Purebred and Crossbred Genomic Evaluation and Mate Allocation Strategies To Exploit Dominance in Pig Crossbreeding Schemes.

We investigated the effectiveness of mate allocation strategies accounting for non-additive genetic effects to improve crossbred performance in a two-way crossbreeding scheme. We did this by computer simulation of 10 generations of evaluation and selection. QTL effects were simulated as correlated across purebreds and crossbreds, and (positive) heterosis was simulated as directional dominance. The purebred-crossbred correlation was 0.30 or 0.68 depending on the genetic variance component used. Dominance and additive marker effects were estimated simultaneously for purebreds and crossbreds by multiple trait genomic BLUP. Four scenarios that differ in the sources of information (only purebred data, or purebred and crossbred data) and mate allocation strategies (mating at random, minimizing expected future inbreeding, or maximizing the expected total genetic value of crossbred animals) were evaluated under different cases of genetic variance components. Selecting purebred animals for purebred performance yielded a response of 0.2 genetic standard deviations of the trait "crossbred performance" per generation, whereas selecting purebred animals for crossbred performance doubled the genetic response. Mate allocation strategy to maximize the expected total genetic value of crossbred descendants resulted in a slight increase (0.8%, 4% and 0.5% depending on the genetic variance components) of the crossbred performance. Purebred populations increased homozygosity, but the heterozygosity of the crossbreds remained constant. When purebred-crossbred genetic correlation is low, selecting purebred animals for crossbred performance using crossbred information is a more efficient strategy to exploit heterosis and increase performance at the crossbred commercial level, whereas mate allocation did not improve crossbred performance.

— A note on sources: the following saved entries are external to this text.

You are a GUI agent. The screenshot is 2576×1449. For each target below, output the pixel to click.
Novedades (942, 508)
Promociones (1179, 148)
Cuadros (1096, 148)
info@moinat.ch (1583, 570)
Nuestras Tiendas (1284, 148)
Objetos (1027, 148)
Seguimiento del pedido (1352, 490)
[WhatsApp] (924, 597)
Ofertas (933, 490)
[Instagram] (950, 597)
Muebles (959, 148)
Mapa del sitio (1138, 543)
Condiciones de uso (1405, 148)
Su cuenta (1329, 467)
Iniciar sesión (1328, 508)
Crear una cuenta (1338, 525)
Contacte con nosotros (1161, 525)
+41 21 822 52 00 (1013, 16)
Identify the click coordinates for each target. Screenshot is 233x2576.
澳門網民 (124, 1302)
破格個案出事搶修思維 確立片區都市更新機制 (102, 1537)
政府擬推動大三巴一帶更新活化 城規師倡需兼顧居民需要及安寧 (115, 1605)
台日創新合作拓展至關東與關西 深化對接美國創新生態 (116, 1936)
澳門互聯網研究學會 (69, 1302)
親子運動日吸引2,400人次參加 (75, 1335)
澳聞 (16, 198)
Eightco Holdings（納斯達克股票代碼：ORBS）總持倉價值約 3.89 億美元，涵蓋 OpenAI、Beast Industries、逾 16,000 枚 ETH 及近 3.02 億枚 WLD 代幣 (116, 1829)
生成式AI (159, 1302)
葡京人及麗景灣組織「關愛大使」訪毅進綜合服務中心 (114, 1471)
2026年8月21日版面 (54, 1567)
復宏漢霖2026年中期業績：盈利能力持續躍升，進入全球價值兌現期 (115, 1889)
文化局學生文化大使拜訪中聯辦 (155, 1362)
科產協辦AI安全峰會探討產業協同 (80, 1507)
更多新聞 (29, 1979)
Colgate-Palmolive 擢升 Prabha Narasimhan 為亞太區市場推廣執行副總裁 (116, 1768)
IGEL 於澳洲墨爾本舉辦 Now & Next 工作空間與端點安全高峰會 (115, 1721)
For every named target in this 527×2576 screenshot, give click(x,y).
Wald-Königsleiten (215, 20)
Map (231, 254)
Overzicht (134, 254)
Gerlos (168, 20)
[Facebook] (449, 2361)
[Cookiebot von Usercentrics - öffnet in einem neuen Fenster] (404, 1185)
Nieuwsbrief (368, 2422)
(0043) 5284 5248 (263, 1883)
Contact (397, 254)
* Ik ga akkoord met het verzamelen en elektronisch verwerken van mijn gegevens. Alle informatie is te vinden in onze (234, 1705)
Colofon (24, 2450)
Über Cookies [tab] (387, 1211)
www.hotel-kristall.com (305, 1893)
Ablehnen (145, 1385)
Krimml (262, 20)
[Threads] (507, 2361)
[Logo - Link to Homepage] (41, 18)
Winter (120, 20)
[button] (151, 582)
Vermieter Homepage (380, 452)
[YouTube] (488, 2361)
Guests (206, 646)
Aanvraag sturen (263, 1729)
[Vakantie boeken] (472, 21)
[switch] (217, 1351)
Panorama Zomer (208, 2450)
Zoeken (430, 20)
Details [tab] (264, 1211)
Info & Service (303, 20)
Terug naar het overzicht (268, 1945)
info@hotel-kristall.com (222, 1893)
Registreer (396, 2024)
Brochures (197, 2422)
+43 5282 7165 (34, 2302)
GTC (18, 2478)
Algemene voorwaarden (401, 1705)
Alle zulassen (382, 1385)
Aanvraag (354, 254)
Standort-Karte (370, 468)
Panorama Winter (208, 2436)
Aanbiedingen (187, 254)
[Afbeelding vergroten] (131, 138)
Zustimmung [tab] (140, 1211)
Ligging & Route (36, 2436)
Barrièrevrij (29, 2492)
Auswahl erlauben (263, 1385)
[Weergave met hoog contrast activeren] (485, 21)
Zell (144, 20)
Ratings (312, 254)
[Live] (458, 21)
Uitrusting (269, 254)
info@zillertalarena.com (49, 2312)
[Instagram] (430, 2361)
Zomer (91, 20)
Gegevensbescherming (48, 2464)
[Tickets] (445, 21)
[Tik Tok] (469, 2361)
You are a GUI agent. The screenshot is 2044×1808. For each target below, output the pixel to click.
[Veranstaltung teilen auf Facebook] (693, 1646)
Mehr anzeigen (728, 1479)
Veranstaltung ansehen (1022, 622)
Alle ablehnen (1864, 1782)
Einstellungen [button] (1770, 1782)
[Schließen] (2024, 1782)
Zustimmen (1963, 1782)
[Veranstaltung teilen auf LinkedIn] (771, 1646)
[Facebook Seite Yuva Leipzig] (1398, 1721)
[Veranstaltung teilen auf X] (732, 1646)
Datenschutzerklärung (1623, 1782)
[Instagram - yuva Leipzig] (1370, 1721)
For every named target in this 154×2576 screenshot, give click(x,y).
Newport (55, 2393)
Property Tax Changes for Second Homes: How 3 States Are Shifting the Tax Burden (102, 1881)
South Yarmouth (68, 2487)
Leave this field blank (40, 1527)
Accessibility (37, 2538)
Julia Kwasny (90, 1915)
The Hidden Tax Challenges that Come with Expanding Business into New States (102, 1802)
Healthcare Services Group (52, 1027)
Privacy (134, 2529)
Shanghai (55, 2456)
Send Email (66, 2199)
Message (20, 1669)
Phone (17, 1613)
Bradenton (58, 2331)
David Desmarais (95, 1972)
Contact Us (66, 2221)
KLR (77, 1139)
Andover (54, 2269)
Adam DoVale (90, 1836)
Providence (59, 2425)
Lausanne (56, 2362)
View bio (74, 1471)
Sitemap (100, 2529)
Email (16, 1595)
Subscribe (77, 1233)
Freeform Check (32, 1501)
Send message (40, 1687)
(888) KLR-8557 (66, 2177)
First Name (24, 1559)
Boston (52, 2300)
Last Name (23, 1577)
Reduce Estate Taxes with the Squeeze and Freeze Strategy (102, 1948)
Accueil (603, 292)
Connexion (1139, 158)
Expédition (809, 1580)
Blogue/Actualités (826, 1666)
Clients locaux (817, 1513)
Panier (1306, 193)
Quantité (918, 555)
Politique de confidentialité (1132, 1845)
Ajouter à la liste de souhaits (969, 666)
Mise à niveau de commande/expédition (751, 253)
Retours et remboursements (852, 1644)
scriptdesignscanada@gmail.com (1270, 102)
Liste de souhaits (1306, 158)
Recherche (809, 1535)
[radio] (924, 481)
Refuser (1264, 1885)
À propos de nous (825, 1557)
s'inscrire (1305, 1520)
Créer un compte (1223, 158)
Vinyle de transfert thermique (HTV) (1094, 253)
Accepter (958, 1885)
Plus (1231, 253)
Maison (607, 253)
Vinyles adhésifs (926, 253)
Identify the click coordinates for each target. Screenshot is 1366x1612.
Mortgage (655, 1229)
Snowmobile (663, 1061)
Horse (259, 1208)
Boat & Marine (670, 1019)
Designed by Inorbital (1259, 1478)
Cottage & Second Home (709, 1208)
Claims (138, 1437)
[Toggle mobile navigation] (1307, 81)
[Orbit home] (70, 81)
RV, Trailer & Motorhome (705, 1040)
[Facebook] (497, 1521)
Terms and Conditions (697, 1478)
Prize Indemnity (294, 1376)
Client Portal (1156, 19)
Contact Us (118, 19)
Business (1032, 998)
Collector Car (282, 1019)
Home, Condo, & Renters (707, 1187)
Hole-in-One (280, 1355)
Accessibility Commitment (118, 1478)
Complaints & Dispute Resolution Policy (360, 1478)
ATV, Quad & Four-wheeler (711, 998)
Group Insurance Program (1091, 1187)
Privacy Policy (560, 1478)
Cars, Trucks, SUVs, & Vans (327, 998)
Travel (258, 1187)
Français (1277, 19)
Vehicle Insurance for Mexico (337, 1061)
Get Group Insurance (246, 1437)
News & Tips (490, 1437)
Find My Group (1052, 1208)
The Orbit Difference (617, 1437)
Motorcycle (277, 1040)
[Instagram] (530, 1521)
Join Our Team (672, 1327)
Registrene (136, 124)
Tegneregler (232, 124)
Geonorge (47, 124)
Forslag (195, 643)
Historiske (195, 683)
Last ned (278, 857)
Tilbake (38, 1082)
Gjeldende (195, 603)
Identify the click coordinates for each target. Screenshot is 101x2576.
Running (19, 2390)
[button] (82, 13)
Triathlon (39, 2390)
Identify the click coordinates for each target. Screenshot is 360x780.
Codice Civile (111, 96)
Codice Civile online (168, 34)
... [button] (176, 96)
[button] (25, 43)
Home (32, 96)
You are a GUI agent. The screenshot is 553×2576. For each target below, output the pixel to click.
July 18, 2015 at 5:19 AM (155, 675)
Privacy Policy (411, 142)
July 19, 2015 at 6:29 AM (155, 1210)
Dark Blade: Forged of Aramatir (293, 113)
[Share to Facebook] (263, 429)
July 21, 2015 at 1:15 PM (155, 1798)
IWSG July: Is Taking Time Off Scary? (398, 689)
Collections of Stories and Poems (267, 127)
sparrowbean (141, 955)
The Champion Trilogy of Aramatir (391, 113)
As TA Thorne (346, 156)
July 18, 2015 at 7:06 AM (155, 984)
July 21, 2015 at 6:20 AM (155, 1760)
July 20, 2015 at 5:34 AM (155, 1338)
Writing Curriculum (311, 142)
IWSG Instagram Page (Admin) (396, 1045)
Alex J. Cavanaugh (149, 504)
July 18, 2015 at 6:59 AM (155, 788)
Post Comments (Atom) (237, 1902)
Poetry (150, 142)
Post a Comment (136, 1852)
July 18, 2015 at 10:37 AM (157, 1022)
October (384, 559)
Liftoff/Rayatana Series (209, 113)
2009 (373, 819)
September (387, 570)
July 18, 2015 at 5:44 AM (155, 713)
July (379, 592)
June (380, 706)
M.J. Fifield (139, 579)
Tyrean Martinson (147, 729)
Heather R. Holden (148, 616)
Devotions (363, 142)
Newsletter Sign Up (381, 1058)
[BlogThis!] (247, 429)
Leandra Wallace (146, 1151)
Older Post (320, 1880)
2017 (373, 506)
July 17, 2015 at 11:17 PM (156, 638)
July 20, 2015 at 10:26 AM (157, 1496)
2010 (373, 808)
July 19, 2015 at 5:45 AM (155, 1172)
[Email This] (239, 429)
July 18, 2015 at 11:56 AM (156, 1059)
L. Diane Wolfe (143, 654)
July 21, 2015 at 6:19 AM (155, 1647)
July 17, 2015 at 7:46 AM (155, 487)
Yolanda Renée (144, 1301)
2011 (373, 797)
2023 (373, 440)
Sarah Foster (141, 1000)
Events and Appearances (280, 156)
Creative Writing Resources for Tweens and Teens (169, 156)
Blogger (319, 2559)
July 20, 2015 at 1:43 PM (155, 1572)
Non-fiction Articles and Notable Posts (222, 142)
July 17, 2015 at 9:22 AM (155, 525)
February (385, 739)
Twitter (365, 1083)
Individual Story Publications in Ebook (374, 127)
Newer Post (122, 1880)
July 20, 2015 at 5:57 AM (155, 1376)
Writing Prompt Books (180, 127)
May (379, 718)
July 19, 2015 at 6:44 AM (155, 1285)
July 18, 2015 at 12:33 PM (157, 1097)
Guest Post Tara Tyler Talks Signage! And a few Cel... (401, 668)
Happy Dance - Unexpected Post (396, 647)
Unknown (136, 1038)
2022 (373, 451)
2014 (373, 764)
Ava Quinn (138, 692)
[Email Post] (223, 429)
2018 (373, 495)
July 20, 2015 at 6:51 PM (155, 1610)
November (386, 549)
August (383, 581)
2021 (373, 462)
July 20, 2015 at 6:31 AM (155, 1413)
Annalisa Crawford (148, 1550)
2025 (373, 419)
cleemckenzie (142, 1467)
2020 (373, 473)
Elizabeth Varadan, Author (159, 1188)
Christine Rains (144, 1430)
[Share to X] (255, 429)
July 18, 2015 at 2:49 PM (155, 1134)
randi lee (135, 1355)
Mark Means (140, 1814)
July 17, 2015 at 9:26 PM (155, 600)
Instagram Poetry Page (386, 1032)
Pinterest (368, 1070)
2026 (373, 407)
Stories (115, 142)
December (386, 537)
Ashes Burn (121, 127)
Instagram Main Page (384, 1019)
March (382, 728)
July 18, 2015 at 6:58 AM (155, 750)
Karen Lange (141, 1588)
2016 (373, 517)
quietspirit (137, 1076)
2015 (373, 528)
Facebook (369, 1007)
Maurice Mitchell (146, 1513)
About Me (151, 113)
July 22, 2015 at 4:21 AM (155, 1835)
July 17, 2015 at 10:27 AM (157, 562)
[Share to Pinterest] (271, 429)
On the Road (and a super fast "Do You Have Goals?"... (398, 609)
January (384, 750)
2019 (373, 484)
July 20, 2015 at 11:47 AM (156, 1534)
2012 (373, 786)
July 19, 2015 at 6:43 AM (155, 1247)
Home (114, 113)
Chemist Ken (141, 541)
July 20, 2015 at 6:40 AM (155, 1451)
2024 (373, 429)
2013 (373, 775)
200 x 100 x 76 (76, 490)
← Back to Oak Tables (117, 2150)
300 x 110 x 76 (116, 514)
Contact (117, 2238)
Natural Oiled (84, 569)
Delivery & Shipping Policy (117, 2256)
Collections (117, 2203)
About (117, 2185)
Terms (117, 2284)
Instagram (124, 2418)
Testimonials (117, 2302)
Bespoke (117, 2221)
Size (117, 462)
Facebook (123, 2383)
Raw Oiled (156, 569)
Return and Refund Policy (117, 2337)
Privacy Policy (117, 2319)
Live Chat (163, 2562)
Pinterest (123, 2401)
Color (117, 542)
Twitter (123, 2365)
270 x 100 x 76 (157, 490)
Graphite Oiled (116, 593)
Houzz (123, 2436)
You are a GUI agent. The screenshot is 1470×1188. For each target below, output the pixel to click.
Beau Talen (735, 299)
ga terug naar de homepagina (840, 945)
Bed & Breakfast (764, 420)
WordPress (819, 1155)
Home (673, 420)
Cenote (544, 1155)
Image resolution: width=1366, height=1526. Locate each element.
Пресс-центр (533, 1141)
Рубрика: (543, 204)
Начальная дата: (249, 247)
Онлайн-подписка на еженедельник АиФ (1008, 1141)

SNP-based mate allocation strategies to maximize total genetic value in pigs.

BACKGROUND: Mate allocation strategies that account for non-additive genetic effects can be used to maximize the overall genetic merit of future offspring. Accounting for dominance effects in genetic evaluations is easier in a genomic context, than in a classical pedigree-based context because the combinations of alleles at loci are known. The objective of our study was two-fold. First, dominance variance components were estimated for age at 100 kg (AGE), backfat depth (BD) at 140 days, and for average piglet weight at birth within litter (APWL). Second, the efficiency of mate allocation strategies that account for dominance and inbreeding depression to maximize the overall genetic merit of future offspring was explored. RESULTS: Genetic variance components were estimated using genomic models that included inbreeding depression with and without non-additive genetic effects (dominance). Models that included dominance effects did not fit the data better than the genomic additive model. Estimates of dominance variances, expressed as a percentage of additive genetic variance, were 20, 11, and 12% for AGE, BD, and APWL, respectively. Estimates of additive and dominance single nucleotide polymorphism effects were retrieved from the genetic variance component estimates and used to predict the outcome of matings in terms of total genetic and breeding values. Maximizing total genetic values instead of breeding values in matings gave the progeny an average advantage of - 0.79 days, - 0.04 mm, and 11.3 g for AGE, BD and APWL, respectively, but slightly reduced the expected additive genetic gain, e.g. by 1.8% for AGE. CONCLUSIONS: Genomic mate allocation accounting for non-additive genetic effects is a feasible and potential strategy to improve the performance of the offspring without dramatically compromising additive genetic gain.